§ **What you need to do**
Extract every line of the records below and reproduce each one word for word.

----------------

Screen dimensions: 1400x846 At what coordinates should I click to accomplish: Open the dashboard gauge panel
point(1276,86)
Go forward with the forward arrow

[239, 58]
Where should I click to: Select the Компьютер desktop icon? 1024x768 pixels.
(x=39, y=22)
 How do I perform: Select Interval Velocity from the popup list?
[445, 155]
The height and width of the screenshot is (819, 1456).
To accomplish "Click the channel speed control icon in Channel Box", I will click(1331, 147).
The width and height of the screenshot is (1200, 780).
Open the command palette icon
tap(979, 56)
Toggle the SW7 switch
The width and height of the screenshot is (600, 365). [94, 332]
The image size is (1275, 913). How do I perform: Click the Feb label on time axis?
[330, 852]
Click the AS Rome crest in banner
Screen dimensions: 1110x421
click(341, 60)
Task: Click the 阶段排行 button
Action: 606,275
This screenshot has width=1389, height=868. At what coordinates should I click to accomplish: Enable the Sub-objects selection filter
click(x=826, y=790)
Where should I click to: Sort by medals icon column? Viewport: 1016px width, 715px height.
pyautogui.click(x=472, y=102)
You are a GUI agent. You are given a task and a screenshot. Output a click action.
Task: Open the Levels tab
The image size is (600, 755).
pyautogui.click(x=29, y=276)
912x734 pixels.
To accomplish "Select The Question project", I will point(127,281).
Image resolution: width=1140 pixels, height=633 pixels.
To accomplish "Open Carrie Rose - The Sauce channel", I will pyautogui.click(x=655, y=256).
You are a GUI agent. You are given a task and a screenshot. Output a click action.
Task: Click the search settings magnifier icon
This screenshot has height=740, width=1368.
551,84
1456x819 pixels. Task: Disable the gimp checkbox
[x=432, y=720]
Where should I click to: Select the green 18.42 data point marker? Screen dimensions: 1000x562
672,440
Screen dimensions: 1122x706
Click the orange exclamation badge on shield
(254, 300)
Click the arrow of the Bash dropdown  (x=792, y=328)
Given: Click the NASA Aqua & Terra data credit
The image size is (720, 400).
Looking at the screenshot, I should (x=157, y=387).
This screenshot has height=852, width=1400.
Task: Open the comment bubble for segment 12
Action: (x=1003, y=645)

----------------

§ **Output for this task**
Screen dimensions: 1400x846 At what coordinates should I click to accomplish: Open the dashboard gauge panel
point(1276,86)
Go forward with the forward arrow

[239, 58]
Where should I click to: Select the Компьютер desktop icon? 1024x768 pixels.
(x=39, y=22)
 How do I perform: Select Interval Velocity from the popup list?
[445, 155]
The height and width of the screenshot is (819, 1456).
To accomplish "Click the channel speed control icon in Channel Box", I will click(1331, 147).
The width and height of the screenshot is (1200, 780).
Open the command palette icon
tap(979, 56)
Toggle the SW7 switch
The width and height of the screenshot is (600, 365). [94, 332]
The image size is (1275, 913). How do I perform: Click the Feb label on time axis?
[330, 852]
Click the AS Rome crest in banner
Screen dimensions: 1110x421
click(341, 60)
Task: Click the 阶段排行 button
Action: 606,275
This screenshot has width=1389, height=868. At what coordinates should I click to accomplish: Enable the Sub-objects selection filter
click(x=826, y=790)
Where should I click to: Sort by medals icon column? Viewport: 1016px width, 715px height.
pyautogui.click(x=472, y=102)
You are a GUI agent. You are given a task and a screenshot. Output a click action.
Task: Open the Levels tab
The image size is (600, 755).
pyautogui.click(x=29, y=276)
912x734 pixels.
To accomplish "Select The Question project", I will point(127,281).
Image resolution: width=1140 pixels, height=633 pixels.
To accomplish "Open Carrie Rose - The Sauce channel", I will pyautogui.click(x=655, y=256).
You are a GUI agent. You are given a task and a screenshot. Output a click action.
Task: Click the search settings magnifier icon
This screenshot has height=740, width=1368.
551,84
1456x819 pixels. Task: Disable the gimp checkbox
[x=432, y=720]
Where should I click to: Select the green 18.42 data point marker? Screen dimensions: 1000x562
672,440
Screen dimensions: 1122x706
Click the orange exclamation badge on shield
(254, 300)
Click the arrow of the Bash dropdown  (x=792, y=328)
Given: Click the NASA Aqua & Terra data credit
The image size is (720, 400).
Looking at the screenshot, I should (x=157, y=387).
This screenshot has height=852, width=1400.
Task: Open the comment bubble for segment 12
Action: (x=1003, y=645)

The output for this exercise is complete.